▶ DOCUMENT SEGMENT
-- Opening Marker --
Simultaneously, the film is submitted to aggregators for TVOD listing on iTunes, Google Play, and other major TVOD platforms. The post-premiere TVOD price should be set at $12–$15. The aggregator submission process typically takes 2–4 weeks; submitting on Day 61 ensures the film appears on major TVOD platforms around Day 75–85, while the premiere's social proof is still fresh.
Days 68–80: Press follow-through and community engagement. A post-premiere email sent around Day 68 — reporting the premiere's outcome (how many people watched, buyer reactions, any press coverage) — serves two functions: it validates buyers' decisions and re-engages non-buyers with social proof that may convert some of them in the now-open standard TVOD window.
Days 81–90: Niche SVOD outreach and long-tail planning. Films with prestige or subject-community alignment should begin SVOD outreach in this window. Target platforms: MUBI (art house), Fandor (US indie), Kanopy (library-distributed), Documentary+ (documentary). Outreach at Day 81–90 plants the seeds for licensing conversations that typically close in Month 3–6 post-premiere.
The 90-day plan vs. the improvised release: a revenue comparison
The following compares a filmmaker with a 750-person warm email list and a $20,000 production budget.
-- Closing Marker --
▶ DATA FOR ANALYSIS
-- Opening Marker --
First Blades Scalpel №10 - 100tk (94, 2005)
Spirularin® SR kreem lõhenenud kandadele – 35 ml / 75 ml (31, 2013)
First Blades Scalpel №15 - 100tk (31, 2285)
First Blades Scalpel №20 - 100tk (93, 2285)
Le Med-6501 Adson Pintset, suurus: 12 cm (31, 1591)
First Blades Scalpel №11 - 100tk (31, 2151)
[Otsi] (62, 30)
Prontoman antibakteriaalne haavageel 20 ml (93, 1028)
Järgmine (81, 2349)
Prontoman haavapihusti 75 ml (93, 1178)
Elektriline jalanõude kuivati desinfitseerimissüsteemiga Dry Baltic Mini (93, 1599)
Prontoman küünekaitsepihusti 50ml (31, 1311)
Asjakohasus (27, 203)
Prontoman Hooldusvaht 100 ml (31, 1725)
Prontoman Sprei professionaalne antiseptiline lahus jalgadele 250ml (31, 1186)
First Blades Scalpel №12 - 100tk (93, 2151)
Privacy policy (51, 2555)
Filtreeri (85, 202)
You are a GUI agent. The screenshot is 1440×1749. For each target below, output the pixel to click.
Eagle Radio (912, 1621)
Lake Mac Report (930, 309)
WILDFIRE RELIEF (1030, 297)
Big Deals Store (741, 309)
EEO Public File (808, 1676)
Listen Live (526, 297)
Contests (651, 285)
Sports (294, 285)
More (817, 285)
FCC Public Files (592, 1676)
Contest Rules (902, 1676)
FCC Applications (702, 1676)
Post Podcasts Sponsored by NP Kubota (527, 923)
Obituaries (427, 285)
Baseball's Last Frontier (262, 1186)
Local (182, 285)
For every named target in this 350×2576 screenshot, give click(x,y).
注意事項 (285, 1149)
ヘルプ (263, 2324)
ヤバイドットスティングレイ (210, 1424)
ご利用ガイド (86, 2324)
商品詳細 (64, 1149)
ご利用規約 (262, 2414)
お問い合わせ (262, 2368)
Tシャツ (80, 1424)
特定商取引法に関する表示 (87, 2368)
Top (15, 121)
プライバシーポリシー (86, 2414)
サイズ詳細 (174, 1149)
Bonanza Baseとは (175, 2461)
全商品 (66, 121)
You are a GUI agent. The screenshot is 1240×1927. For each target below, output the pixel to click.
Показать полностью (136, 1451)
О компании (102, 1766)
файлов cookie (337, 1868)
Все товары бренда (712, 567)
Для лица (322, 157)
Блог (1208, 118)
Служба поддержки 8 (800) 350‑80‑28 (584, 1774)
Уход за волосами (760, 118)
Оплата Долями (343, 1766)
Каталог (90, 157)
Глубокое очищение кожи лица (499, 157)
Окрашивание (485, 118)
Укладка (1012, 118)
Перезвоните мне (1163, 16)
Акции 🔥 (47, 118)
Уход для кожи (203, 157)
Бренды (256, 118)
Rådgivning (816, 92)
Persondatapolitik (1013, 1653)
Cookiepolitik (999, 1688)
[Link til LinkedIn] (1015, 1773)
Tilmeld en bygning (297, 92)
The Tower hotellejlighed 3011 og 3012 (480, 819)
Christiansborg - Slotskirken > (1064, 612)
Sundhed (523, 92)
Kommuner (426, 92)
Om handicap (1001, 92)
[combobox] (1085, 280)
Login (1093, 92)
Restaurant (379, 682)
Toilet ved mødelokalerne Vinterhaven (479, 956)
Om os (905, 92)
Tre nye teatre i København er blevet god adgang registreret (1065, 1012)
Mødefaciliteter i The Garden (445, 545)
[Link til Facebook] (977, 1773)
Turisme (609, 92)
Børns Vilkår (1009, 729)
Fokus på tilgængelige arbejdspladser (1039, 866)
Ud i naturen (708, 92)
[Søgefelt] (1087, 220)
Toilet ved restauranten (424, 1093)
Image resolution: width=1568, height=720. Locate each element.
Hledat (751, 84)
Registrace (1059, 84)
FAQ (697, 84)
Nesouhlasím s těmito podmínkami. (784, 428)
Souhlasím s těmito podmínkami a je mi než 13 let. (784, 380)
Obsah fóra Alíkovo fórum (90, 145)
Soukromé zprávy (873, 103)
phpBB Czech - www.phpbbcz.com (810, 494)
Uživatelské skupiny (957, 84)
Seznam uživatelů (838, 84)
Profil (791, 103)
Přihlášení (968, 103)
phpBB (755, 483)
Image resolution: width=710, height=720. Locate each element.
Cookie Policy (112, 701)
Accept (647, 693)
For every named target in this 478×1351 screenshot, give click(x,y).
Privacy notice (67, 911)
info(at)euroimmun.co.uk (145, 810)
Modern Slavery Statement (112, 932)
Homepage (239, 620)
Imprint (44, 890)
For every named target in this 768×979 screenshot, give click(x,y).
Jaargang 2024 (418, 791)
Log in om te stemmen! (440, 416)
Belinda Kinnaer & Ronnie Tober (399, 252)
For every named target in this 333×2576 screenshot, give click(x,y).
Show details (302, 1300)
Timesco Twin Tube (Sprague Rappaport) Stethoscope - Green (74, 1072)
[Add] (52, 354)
-- Closing Marker --
▶ EXERCISE AIM
From the 90-day release plan text above, please list every platform named as a target for niche SVOD outreach.

▶ OUTPUT
MUBI, Fandor, Kanopy, Documentary+